The Vodafone Big Idea show on Sky One
I first heard about the Big Idea from Kevin who received that apparent unsolicited text from Vodafone earlier this week.
I was on the Vodafone home page this Saturday afternoon and saw the promo for it, so clicked.
If you haven’t already had a look, the Vodafone Big Idea is effectively Dragon’s Den for Sky One. Care to guess who the sponsor is? 😉 Yes. Obviously, it’s Vodafone. Good. Kudos. Supporting small business. Or at least, aligning themselves with the concept.
Someone, somewhere in Vodafone is doing a brilliant job with sponsorship, events and television — the Vodafone Music Awards were last week, we’ve had Vodafone music events all over the place. It all looks good from my vantage point. I’m certainly not thinking much about Orange or T-Mobile when I’m out and about. O2 is a glint in the milkman’s eye in terms of my consumption of media recently.
So here’s the concept of the Big Idea:
One inventor or entrepreneur will win £100,000 in Sky One’s new prime-time show in partnership with Vodafone
There are three judges:
Ex-Liverpool footballer and designer of the ‘Predator’ football boot Craig Johnston, Chief Executive of Cobra Beer Lord Karan Bilimoria and finalist on ‘The Apprentice’ Ruth Badger
Ms Badger: The girl dun good, eh? She’s done well to be featured in the show.
You can still pitch your idea to the show although time is running out quickly. If you’ve got a good 2 minute pitch, I reckon you should go along, knock out the various forms and see if you get anywhere. You can pitch online.
Obviously there is no scope for any Big Ideas along the lines of ‘stop charging people pounds and pounds per meg for their data,’ or ‘introduce a flat rate unlimited text, data and calling plan,’ will all be disqualified from the get go.
Richard Bacon, Dick Strawbridge and Di Stewart are the presenters. Di will certainly make it watchable. Good team I reckon.

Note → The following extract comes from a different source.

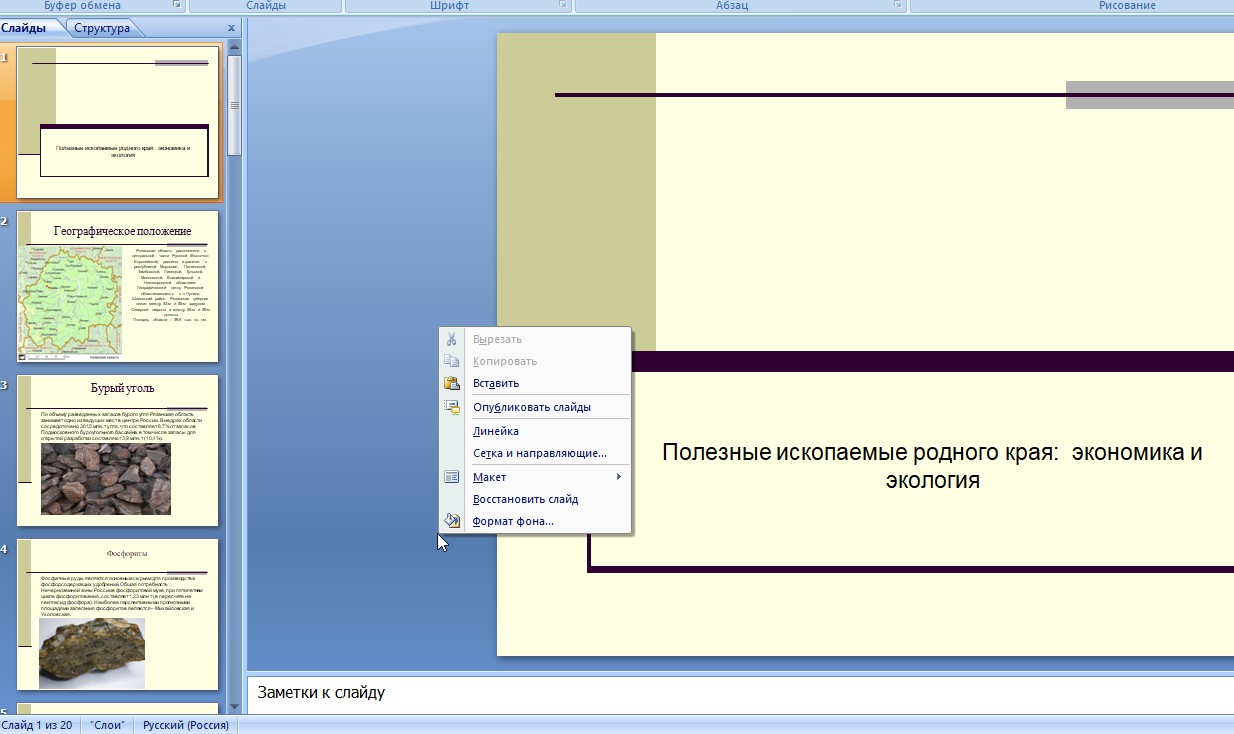Click the down arrow of the slide panel scrollbar

pos(232,706)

One issue. I do a lot of work in the online community space – particularly around advising big companies how to manage interaction with consumers. It’s quite an alien concept to a lot of organisations who are so used to broadcasting a carefully constructed message to their customers — but are completely incapable of managing any form of communication back from these customers. One company I met a while back was redirecting all communications from it’s discussion board to it’s complaints department, because it didn’t know what to do with the incoming messages of support, ideas, thoughts and opinion — which it had originated using its community.
Someone, somewhere at Vodafone, decided it would be a good idea to include forums on the Big Idea website — to enable people to discuss the episodes and so on. That’s a super concept. However the cardinal rule in community management is to never, ever, ever go live with forums that are empty.

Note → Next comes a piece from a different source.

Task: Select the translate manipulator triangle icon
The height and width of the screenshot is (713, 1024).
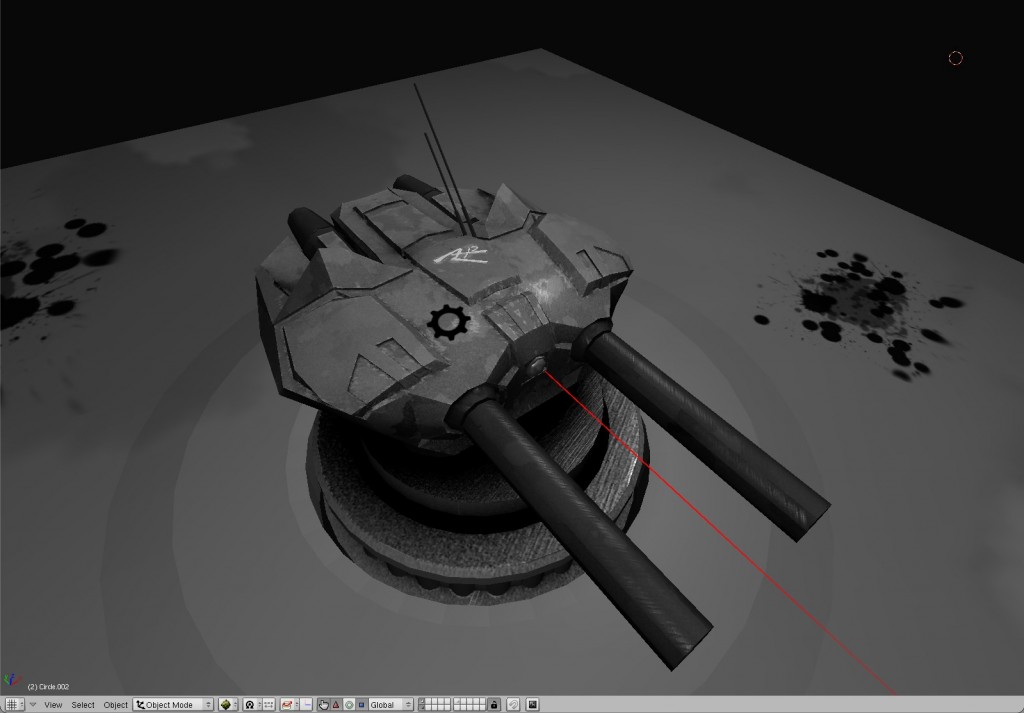Action: (336, 703)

Take a look at this screenshot showing the forums with 0 topics, 0 posts — every single one of them. Ooooh dear. It’s a virtual ghost town.
Vodafone’s community management team should have started it off. It needn’t be a difficult task. Just whack a mail round to everyone in Vodafone Interactive and ask’em to register and post a few messages.
Now I’m put off registering because no one else has. Well, no one else has posted anything. I don’t really want to be first, you see.
This is linked from the frontpage of the Vodafone site — one would magine there’s quite a lot of traffic flowing over the site, so at least 100 people out of the 100,000 (made up figures) visiting Vodafone’s site this afternoon, should have found the forums, registered and posted. It won’t be long until there’s some activity I’m sure. I wonder how they’ll deal with people posting comments like ‘please could Vodafone introduce an unlimited text/call/data plan’.
Will they delete the messages? Will they allow them to go live and allow people to pile on supporting messages? Will they formally respond to the messages? i.e. get their Head of Billing Customers Crazy Amounts to pen a reply? What would happen if I posted a topic along those lines and 500,000 people replied to it saying ‘YES, HERE HERE.’
Would Vodafone introduce such a price plan? How would they react if the national press picked up the story. What would happen if, over night, 20% of Vodafone’s customer base picked up the story and also demanded such a price plan?
Hmm. Interesting. They must have considered these ramifications. If it was me advising them, I’d either tell them to be open to it and to expect and to respond to their customers via the forums — or completely moderate the whole thing to prevent any ‘off topic’ messages from going live.
Anyway, when’s it on?
Watch The Big Idea on Sky One every Sunday night at 9pm from 15th October to the 26th November.
Immediately after the Sunday show turn over to Sky Three for More Big Ideas. In this 30 min show, hosted by Di Stewart, you can find out even more about our finalists and their ideas. Di will also review the week’s best ideas submitted in ‘What’s your Big Idea?’
I’ll Sky+ this.
If you’re not in the UK, you’ll be able to catch the video highlights here.